Machine learning expands single-molecule analysis accuracy and accessibility
The observation of single biomolecules in real-time is crucial for our understanding of the cellular biology that is assembled from these molecules, be they DNA, RNA or protein. The recent development of an array of tools and techniques for single-molecule analysis allows studies at an extremely small scale (nanometers, or 10-9 meters) over short periods of time (from a few milliseconds to a second).
However, until now, most of such observations required tedious and time-consuming manual data processing of thousands of single molecules. Â A team of University of Michigan (U-M) Department of Chemistry and Department of Physics scientists, spearheaded by graduate students Jieming Li, now Ph.D. in Chemistry, and Leyou Zhang, now Ph.D. in Physics, developed a deep learning algorithm to analyze data emerging from a single molecule microscope. The results from this collaboration are published in Nature Communications (November 2020).
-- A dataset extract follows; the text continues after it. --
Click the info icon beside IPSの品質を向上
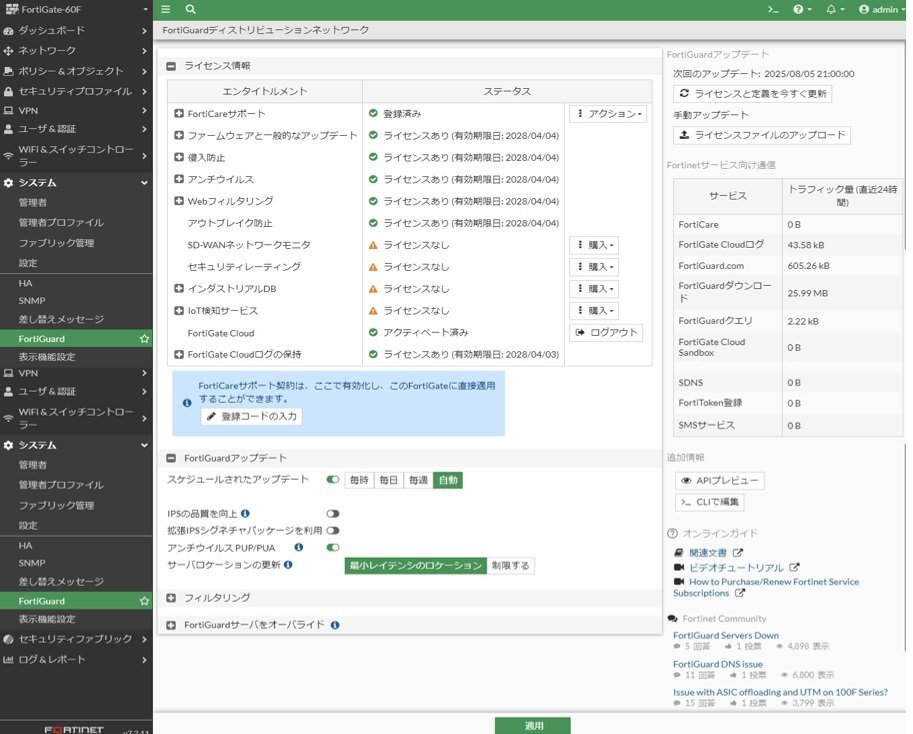Image resolution: width=913 pixels, height=734 pixels. click(245, 513)
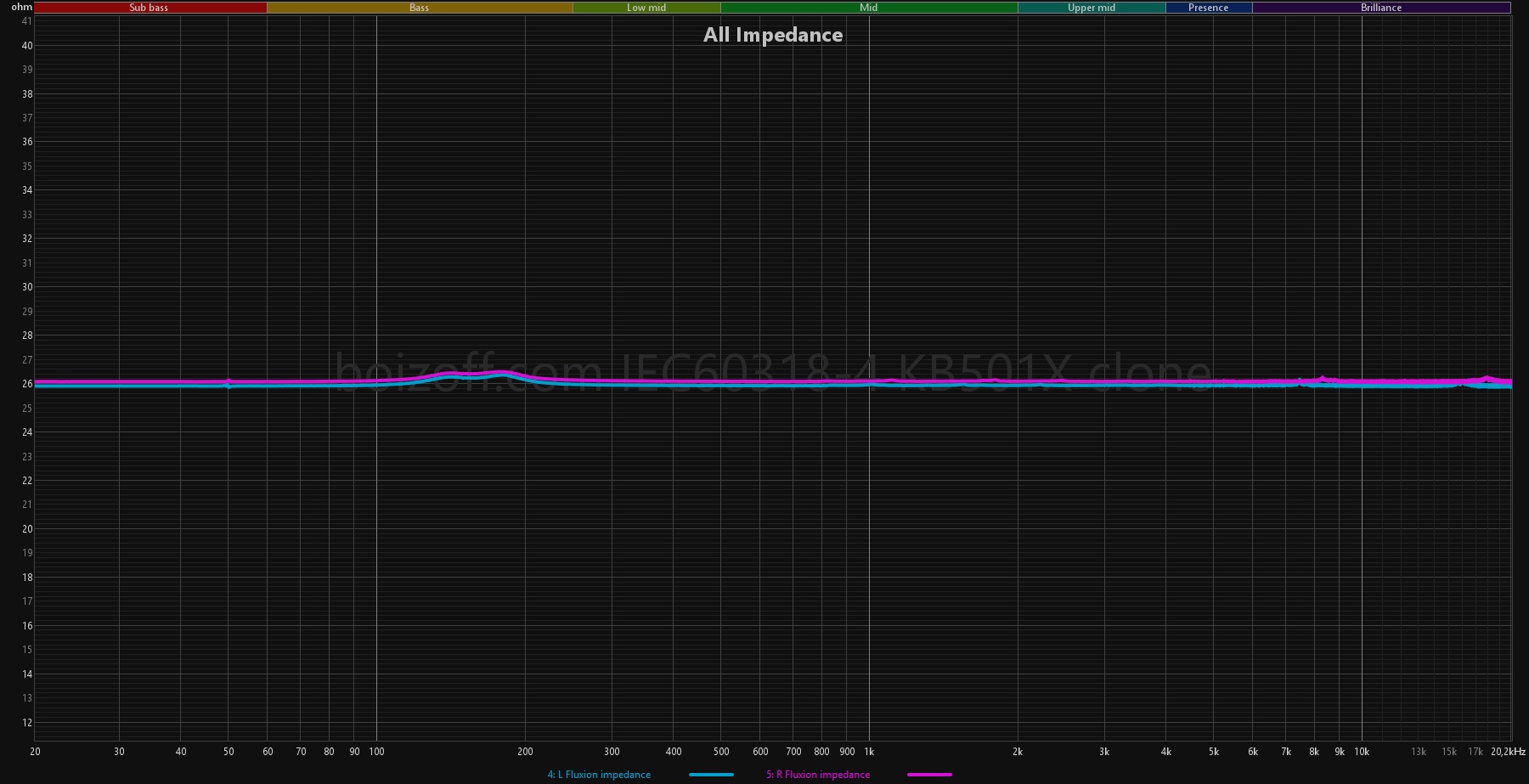Click the 41 ohm top axis value
Image resolution: width=1529 pixels, height=784 pixels.
(27, 21)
Illustration: Deep learning assisted single molecule fluorescence microscopy data analysis
The key to their automatic data analysis workflow for single molecules (called “AutoSiM”) is to apply a deep learning algorithm, representing a special class of machine learning or artificial intelligence that contains many layers of a neural network, to single molecule fluorescence microscopy data. First, the pattern of the fluorescence signal is recognized to classify the molecule as either relevant or not. Then, the algorithm distinguishes which segment within the fluorescence signal should be included for further data interpretation. For training, the scientists fed the program with a large dataset that was already analyzed by human experts to teach the algorithm to recognize the correct pattern of fluorescence signals, which reflect the behavior of bio-molecules. Once trained on one dataset, it can quickly be adapted to any new dataset by a short “transfer learning”.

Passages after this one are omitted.